BPDFamily.com

Children, Parents, or Relatives with BPD => Parent, Sibling, or In-law Suffering from BPD => Topic started by: Choosinghope on May 19, 2020, 10:15:01 AM



Title: My new "foundation"
Post by: Choosinghope on May 19, 2020, 10:15:01 AM
Hi BPD family,

The last 7 months have been a roller coaster of pain, frustration, aha moments, growth, celebration, and everything in between. I have learned enough to teach me that I still have a lot of growing to do, but I wish I had known it all 10 years ago. I have walked through some of the grieving process in letting go of my mom. Still have more to go, but I have noticed distinct stages already, which is promising. I feel at my most empty and sad, which I think is a sign that I'm very close to just being able to let go and have mental peace and healing. I'm not quite there yet, sadly, but I know I can't make this happen before its time. Soon though.
Most of this time, I have been focused on the past and the present--what do I do and say now and how I understand the past. I've shifted my focus to my more long-term strategy, with the understanding that nothing I do or say in the present is going to magically make this go away. I sat down and wrote out my framework for how I proceed with her. I just wanted to share that here. I spent months wrestling with my values and other aspects, and this morning it was finally ready to all come out concisely.

My guiding phrase in dealing with her is to be fair, firm and consistent (compliments of my T)

Fairness is throwing the ball back in her court, figuratively, and not exchanging insult for injury.
Firmness is stating who I am and my values and not backing down from those.
Consistency is always offering the relationship that I can, regardless of her reactions:
  - Holiday greetings, cards
  - Group family functions
  - Light discussion (no religion, politics, marriage, personal struggles)
  - Short, controlled visits

My values
  - My faith is between me and God. No one else has a say or is qualified to judge my heart.
  - My identity does not come from anyone else's opinion of me. I may listen, but I do not have to believe you if it does not match with what I know to be true.
  - My nuclear family (husband and future kids) are my first priorities.
  - Words designed to tear down and hurt have no place in my life and will be given no weight or value.
  - I will empathize with emotions, but I am not always responsible for other people's pain, nor do I have a duty to fix it. Just because you are sad or mad does not mean that I am bad.

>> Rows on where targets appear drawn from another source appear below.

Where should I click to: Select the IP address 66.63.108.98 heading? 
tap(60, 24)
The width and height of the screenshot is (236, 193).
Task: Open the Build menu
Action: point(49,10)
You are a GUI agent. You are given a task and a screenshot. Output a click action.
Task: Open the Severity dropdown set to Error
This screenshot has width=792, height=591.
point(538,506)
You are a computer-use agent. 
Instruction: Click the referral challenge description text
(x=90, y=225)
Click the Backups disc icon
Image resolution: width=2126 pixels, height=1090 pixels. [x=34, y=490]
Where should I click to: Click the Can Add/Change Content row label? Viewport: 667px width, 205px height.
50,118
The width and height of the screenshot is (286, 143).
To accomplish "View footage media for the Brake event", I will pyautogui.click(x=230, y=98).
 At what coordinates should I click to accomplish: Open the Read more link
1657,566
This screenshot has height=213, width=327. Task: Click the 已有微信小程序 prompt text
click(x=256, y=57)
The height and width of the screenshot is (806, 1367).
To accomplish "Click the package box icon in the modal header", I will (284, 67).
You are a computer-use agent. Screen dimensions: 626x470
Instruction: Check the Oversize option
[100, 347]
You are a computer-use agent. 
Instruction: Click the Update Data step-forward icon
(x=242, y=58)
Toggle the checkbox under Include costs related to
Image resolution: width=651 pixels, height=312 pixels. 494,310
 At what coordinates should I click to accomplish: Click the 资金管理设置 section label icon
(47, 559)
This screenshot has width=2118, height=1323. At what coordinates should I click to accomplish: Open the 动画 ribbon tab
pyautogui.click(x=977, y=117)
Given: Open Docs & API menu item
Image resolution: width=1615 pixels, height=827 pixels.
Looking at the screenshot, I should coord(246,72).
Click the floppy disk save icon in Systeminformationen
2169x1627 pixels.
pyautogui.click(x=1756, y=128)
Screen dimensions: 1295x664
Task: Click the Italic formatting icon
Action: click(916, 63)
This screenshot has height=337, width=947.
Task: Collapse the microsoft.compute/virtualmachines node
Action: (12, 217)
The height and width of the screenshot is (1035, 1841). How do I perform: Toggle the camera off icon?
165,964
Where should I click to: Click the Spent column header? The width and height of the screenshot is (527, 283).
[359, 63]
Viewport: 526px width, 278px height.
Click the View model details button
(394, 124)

Having this in place makes me feel so much more powerful in this situation. I know who I am and what to expect and allow moving forward. I wanted to share this framework to get any insight from others and to hopefully help others who are working on their own. I know it has helped me a lot when other members have shared similar things. Best wishes to you all!  :hug:


Title: Re: My new "foundation"
Post by: Lstrayed on May 19, 2020, 07:53:47 PM
Great framework! I feel like it is very similar to what I TRY to keep in place as well. I really love this...
"I will empathize with emotions, but I am not always responsible for other people's pain, nor do I have a duty to fix it. Just because you are sad or mad does not mean that I am bad."
That one seems to be most difficult for me. My "job" has always been the caretaker. It has taken me alot of years to accept that I am NOT responsible for how everyone around me feels and I can't fix everything for everyone. I am a work in progress! Thank you for posting this! :hug:


Title: Re: My new "foundation"
Post by: Imatter33 on May 19, 2020, 08:09:34 PM
Ch,
You are amazing, doing amazing  (hard work) and this framework will help me and countless others.

Glad you are here.  :hug:


Title: Re: My new "foundation"
Post by: wmm on May 19, 2020, 11:28:18 PM
Thank you so much for this! I too love that quote. I wrote it down so that I can look back at it when I am having a tough. I am learning about externalizers and internalizers. This is from a book called Adult Children of Emotionally Immature Parents that I am finding very helpful.